Excerpted text
________

Dear Arizona Education Professional,

As I type this, it’s Nov. 6, Election Day across Arizona and the United States. The polls are open and if you believe the pundits and reports, this election cycle will see a record number of voters. The polls won’t close for hours. We probably won’t know the final results for a couple of days. I write this now, in advance, because I don’t want my thoughts to be clouded by the results.

For the past year, the state’s education professionals have used their voices to talk about the condition of Arizona’s schools because working conditions are learning conditions. In the process, you have articulated that it is not a single teacher who makes the difference. Rather it is the community of professionals: the bus driver, food service worker, teacher, social worker, principal, custodian, superintendent, curriculum specialist, and many others who make our schools robust places of learning. A single person can strike a match, but it takes the entire system to fan the flame and keep the fire burning. All too often, all we hear about are the teachers. Don’t get me wrong, they are critical. However, without the countless professionals around that teacher, the system does not work. It is when all these people work together, in tandem, that magic happens. And, when they are all well-trained and well-supported, watch out! That is when miracles can happen.

________

Tasks to perform
(A) Write out the part of the letter to Arizona education professionals from "As I type this, it’s" to "by the results.".
(B) Extend the letter to Arizona education professionals, picking up after its final sentence.
The records that come next have no connection to the letter above.

Supplied material
________

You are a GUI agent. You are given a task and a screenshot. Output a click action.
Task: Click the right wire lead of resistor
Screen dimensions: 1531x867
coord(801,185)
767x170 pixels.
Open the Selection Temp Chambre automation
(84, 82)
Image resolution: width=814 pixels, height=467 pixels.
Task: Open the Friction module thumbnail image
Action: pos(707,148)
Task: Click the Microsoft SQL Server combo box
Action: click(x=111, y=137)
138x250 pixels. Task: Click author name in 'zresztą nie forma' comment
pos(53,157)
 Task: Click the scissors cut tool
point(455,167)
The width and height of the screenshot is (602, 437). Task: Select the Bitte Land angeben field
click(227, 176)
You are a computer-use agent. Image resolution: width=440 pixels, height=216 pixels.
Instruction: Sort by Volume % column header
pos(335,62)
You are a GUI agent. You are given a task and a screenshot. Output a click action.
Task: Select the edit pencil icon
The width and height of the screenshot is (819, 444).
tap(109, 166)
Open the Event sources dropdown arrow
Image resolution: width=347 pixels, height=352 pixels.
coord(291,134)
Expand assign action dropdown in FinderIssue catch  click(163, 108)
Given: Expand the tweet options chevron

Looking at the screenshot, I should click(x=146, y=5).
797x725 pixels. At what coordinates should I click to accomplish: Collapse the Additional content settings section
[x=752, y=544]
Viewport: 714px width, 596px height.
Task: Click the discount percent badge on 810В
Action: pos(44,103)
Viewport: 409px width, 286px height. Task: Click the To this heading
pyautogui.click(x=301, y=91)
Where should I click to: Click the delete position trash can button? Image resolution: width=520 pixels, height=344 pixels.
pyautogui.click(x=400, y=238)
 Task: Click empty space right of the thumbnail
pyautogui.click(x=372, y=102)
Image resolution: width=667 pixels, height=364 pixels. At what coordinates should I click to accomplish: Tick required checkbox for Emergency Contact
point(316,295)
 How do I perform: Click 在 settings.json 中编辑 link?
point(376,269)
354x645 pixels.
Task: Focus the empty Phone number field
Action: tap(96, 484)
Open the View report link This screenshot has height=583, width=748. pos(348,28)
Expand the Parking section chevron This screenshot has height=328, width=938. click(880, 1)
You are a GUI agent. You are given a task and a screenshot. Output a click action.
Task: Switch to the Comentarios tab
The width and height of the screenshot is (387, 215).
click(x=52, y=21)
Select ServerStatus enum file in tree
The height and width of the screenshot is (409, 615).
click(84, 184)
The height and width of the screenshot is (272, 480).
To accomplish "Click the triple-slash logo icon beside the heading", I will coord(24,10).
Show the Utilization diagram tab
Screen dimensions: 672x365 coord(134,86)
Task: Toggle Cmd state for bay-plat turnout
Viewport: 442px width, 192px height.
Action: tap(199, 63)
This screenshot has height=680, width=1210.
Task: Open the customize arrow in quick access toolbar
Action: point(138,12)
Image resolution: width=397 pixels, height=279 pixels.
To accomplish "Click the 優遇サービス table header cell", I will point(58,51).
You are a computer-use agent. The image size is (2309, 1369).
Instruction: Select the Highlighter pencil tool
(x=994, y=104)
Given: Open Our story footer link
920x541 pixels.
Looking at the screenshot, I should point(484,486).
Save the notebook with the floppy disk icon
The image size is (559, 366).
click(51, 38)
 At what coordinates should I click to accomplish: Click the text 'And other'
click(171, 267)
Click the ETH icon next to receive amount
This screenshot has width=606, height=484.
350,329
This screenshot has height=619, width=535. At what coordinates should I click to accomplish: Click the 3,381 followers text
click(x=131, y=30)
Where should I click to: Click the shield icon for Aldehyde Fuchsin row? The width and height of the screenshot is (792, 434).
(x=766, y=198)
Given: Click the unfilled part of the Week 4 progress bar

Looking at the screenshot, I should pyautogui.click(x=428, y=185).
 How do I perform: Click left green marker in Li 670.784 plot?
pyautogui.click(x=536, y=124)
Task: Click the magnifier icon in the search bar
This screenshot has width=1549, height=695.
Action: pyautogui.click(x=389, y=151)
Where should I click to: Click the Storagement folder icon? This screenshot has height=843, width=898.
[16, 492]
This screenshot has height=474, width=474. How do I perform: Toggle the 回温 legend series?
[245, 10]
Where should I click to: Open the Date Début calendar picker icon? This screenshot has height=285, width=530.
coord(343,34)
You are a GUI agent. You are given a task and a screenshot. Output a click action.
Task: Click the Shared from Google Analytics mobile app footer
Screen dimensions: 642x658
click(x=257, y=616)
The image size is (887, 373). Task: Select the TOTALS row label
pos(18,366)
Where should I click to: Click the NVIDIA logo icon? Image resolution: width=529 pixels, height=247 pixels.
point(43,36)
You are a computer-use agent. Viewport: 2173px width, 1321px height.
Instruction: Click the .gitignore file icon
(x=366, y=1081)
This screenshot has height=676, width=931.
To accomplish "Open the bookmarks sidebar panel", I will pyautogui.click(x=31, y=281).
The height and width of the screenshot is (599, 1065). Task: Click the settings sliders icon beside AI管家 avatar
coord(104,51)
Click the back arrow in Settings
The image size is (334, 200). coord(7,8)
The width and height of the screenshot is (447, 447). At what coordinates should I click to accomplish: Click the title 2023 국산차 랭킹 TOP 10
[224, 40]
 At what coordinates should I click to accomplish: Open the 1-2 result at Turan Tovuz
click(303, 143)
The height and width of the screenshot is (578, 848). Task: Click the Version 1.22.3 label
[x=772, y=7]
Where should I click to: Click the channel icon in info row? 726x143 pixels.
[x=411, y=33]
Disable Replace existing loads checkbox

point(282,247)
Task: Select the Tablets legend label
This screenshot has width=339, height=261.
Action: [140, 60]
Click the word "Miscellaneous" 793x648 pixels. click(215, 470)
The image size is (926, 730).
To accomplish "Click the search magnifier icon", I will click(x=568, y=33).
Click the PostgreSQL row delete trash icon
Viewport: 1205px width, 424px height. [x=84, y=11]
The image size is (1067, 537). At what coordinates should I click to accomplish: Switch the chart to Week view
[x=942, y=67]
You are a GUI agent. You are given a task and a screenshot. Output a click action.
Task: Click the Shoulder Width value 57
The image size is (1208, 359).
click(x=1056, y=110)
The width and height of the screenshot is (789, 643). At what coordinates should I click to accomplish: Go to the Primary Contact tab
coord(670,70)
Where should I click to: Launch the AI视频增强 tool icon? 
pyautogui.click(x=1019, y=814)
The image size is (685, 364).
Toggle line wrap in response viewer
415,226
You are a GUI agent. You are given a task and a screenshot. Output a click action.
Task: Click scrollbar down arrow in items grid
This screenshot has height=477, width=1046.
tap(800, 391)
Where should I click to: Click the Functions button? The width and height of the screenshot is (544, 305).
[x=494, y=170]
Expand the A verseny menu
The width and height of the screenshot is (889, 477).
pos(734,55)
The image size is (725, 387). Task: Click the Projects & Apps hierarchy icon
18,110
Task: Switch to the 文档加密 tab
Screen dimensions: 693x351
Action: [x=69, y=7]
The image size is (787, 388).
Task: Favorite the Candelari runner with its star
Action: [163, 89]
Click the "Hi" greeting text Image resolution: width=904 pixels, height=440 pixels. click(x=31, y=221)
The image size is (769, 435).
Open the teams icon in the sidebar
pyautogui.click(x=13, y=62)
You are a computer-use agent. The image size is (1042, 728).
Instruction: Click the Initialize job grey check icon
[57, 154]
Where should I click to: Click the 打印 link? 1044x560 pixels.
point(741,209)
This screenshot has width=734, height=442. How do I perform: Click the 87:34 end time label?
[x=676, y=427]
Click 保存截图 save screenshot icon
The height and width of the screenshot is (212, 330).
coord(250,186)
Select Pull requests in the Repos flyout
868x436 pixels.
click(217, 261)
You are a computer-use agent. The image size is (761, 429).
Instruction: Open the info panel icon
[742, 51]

________

Responses
(A)
As I type this, it’s Nov. 6, Election Day across Arizona and the United States. The polls are open and if you believe the pundits and reports, this election cycle will see a record number of voters. The polls won’t close for hours. We probably won’t know the final results for a couple of days. I write this now, in advance, because I don’t want my thoughts to be clouded by the results.

(B)
For too long, we have not supported our schools to the levels that Arizona’s children deserve. This was no more apparent than during a recent meeting hosted by Expect More Arizona. At the meeting the student panel, all in their first year at Arizona State University (ASU), spoke about their education experience in our state’s K-12 schools. Two of the students spent their entire K-12 time in Arizona and the third moved here in ninth grade. One student was in an engineering program, another wants to be a criminal defense attorney, and the third was in an arts program. They all appeared to be hard-working students with great ambition and hope for their own futures. As I listened, I couldn’t help but feel we let them down, especially the ones who spent their entire K-12 career in the Arizona system.

They talked about English teachers coming from the Philippines, a steady stream of substitute teachers, and broken-down buses. One explained a perpetual struggle with math because of the constant onslaught of substitutes. I thought he was talking about what I envision as being “basic math.” But no, he was talking about algebra and geometry. All of them said they entered the university system woefully underprepared because of the constant churn of educators in and out of the school system.

Arguably, the saddest was when one student spoke about all the dual-credit classes he took (and, paid for), only to discover they would only count as electives at the university. As a result, he is taking 18 hours comprised of everything but electives at ASU. We have disheartened our kids by underfunding a system that does not provide for working buses, social workers, guidance counselors, and well-trained teachers, to name a few.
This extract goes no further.